Losers: Regis Resources (RRL) -6.5%, Sandfire (SFR) -5.1%, Fortescue (FMG) -3.1%, Gold Road Resources (GOR) -3%, Iluka (ILU) -2.9%, Evolution (EVN) -2.8%, and Newmont (NEM) -2.2%.
In this particular instance, after identifying a pullback was likely, MM decided to hold our overweight exposure to gold and copper, believing in the longer-term trend. We are Active Investors as opposed to traders. However, this sharp pullback across these two previously “hot commodities” illustrates how a little well-timed tweaking around the edges of a portfolio can add alpha (performance) by the year’s end – we just need to get it right!
The local market has fallen 300 points over the last fortnight and local bond yields have moved up 25bps, but it was finally refreshing to see some bargain-hunting surface throughout the day, eroding over 40% of the early losses. We’re not breaking out the bunting just yet, but some investors appear to be accumulating out-of-favour stocks/sectors into the current weakness, although it’s clearly at the expense of some profit-taking in the market’s top performers.

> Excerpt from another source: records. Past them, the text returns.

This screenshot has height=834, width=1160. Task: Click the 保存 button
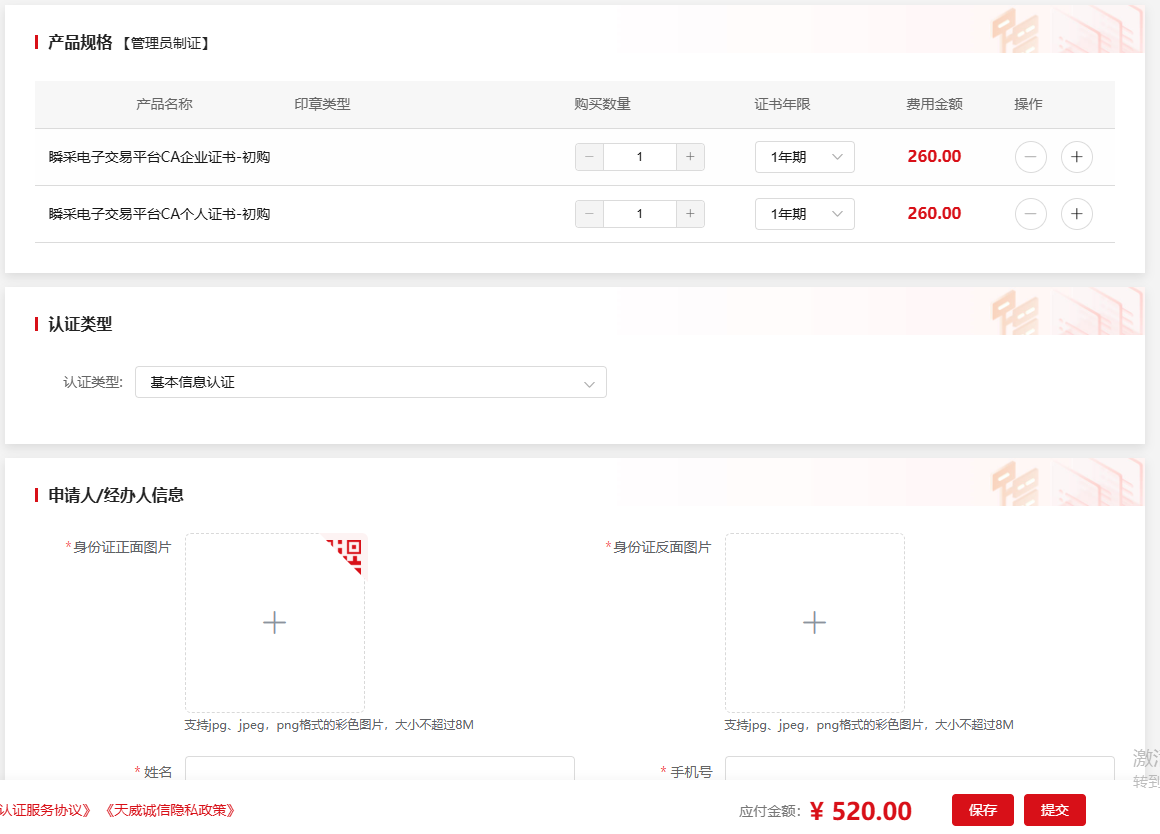coord(982,810)
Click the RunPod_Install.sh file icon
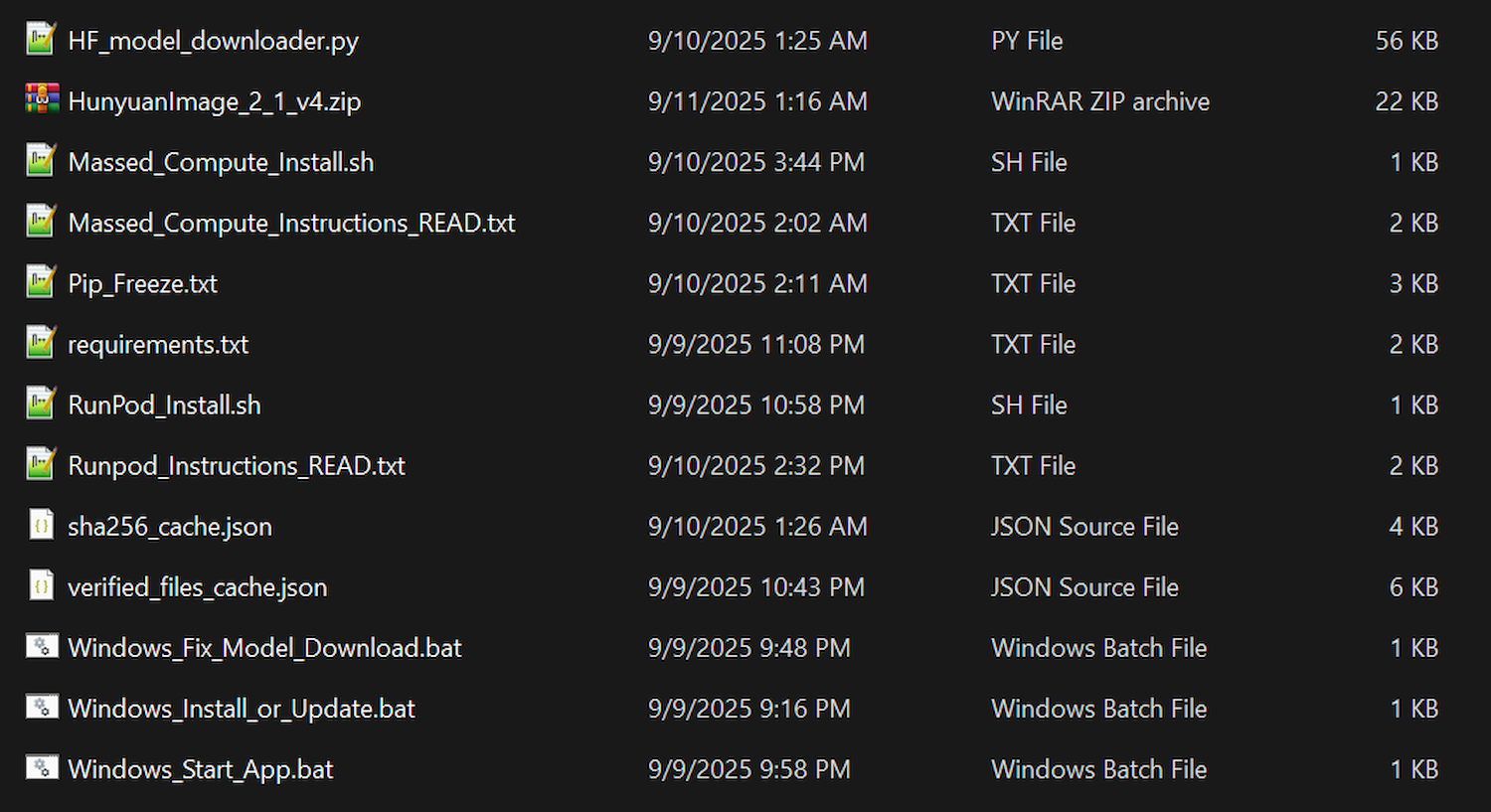 tap(41, 404)
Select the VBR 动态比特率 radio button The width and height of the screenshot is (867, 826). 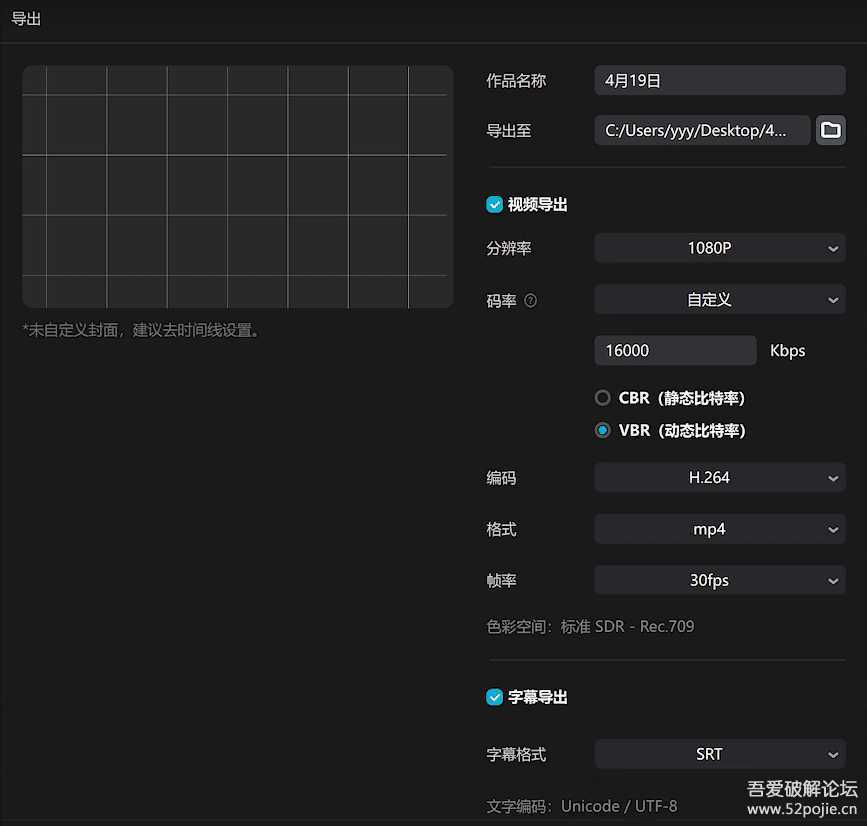click(x=603, y=430)
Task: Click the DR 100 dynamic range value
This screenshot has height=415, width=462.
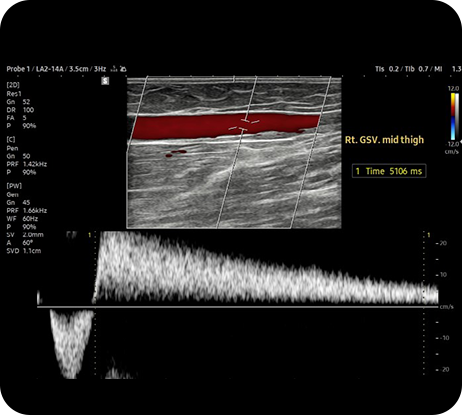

US stocks finished lower again overnight, with the NASDAQ falling over 1%. A disappointing outlook from Salesforce (CRM US) knocked 20% off the stock, triggering a wider sell-off in tech, with Microsoft (MSFT US) -3.4% and Nvidia (NVDA US) -3.8% catching the eye. Bond yields pulled back as both US GDP and the Feds preferred measure on inflation, Core PCE, came in below expectations. New York Federal Reserve President John Williams’s said, “Inflation is still too high, but he is confident it will start decelerating later this year.”
- This morning, the SPI Futures are pointing to a surprisingly strong open up +0.6%, which suggests some overseas buying is about to roll through our market.
This morning, we quickly reviewed three lesser-discussed gold stocks as the sector’s pullback gathers momentum. As medium–term bulls, we are looking at levels to potentially start increasing our exposure to the sector. Remember, this is a sector that’s likely to witness plenty of M&A activity over the coming year. For example, this week, Ramelius (RMS) made a play for Westgold (WGX).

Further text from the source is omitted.